Source : Le Monde.fr - 13 janvier 2009
A la sortie d'un tunnel, un homme âgé se tient debout sur la voie ferrée, son chien dans les bras, attendant l'irruption du train qui le fauchera. On retrouvera le dénouement de cette séquence à la fin du film, au terme d'un long retour en arrière qui en suspend le cours. Le personnage, interprété par Jean-Paul Belmondo, se nomme Charles. C'est un homme élégant, qui vit en compagnie de Jeanne, une veuve plus jeune que lui, qui l'a pris comme amant à la mort de son mari. Aujourd'hui, alors qu'elle va se remarier, Charles est devenu un poids inutile. Elle le lui signifie sans autre façon, et le met à la porte. Affaibli par son grand âge, privé de ressources, Charles se retrouve du jour au lendemain à la rue, sans autre affection que celle de son chien et de la jeune domestique de la maison, Leïla (Hafsia Herzi), enceinte d'un homme qui ne veut plus d'elle.

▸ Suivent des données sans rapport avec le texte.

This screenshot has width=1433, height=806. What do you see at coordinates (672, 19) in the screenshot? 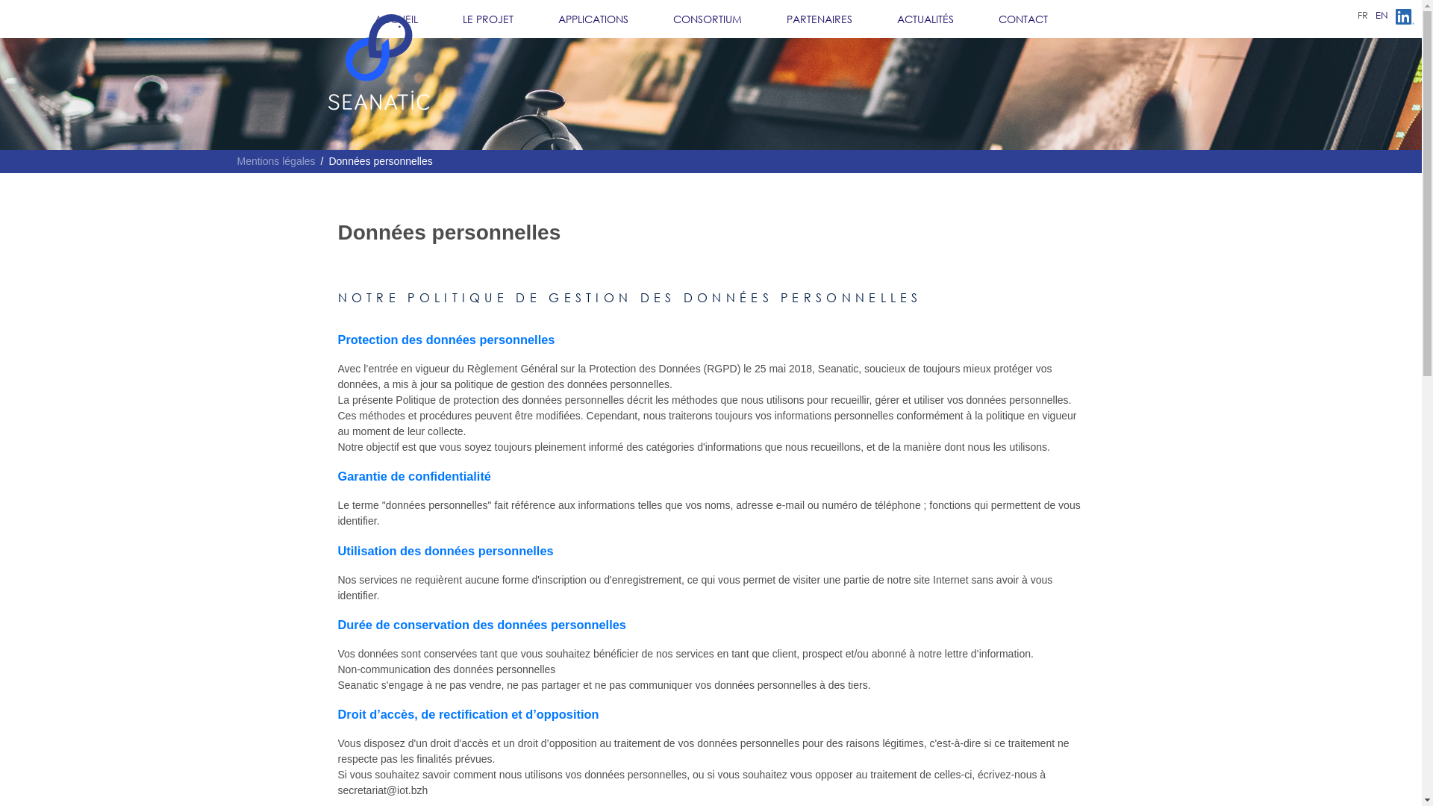
I see `'CONSORTIUM'` at bounding box center [672, 19].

Telle est la trame du second film de Francis Huster comme réalisateur (après On a volé Charlie Spencer ! en 1986), qui rappellera quelque chose aux cinéphiles puisqu'il s'agit du remake d'une oeuvre maîtresse du néoréalisme italien, "Umberto D", réalisé en 1952 par Vittorio De Sica. Cet hommage pour le moins risqué à une oeuvre-phare du cinéma mondial donne deux fortes raisons pour ne pas être pris à la légère. La première est la gravité et la rareté de son propos, qui touche à la question du sort dévolu aux personnes âgées et aux laissés-pour-compte. La seconde tient à son interprète principal, Jean-Paul Belmondo, qui revient avec ce film à son métier, six ans après qu'un accident vasculaire cérébral l'eut fait disparaître de la scène.
Surenchère mélodramatique
Le film acquiert ainsi la dimension d'un geste généreux et culotté, qui dénonce l'indignité à laquelle sont réduits tous ceux qui, pour un problème d'image, sont soudain mis hors circuit de la société. Ce geste, en dépit du capital de sympathie qu'il suscite, n'est hélas pas porté par le véhicule qui convient. La peine visiblement éprouvée par l'acteur dans les dialogues, la surenchère mélodramatique du scénario et la théâtralité de la mise en scène renchérissent cruellement le drame que ce film voulait précisément sublimer. Il est évidemment trop facile, à la place qui est la nôtre, de dire ce qu'il aurait convenu de faire.
Reste qu'on a souvent songé qu'une comédie féroce, plutôt qu'un drame pathétique, aurait conféré à la tenue du film et à son interprète principal une plus éclatante revanche sur la dictature des apparences contre laquelle ce film se bat.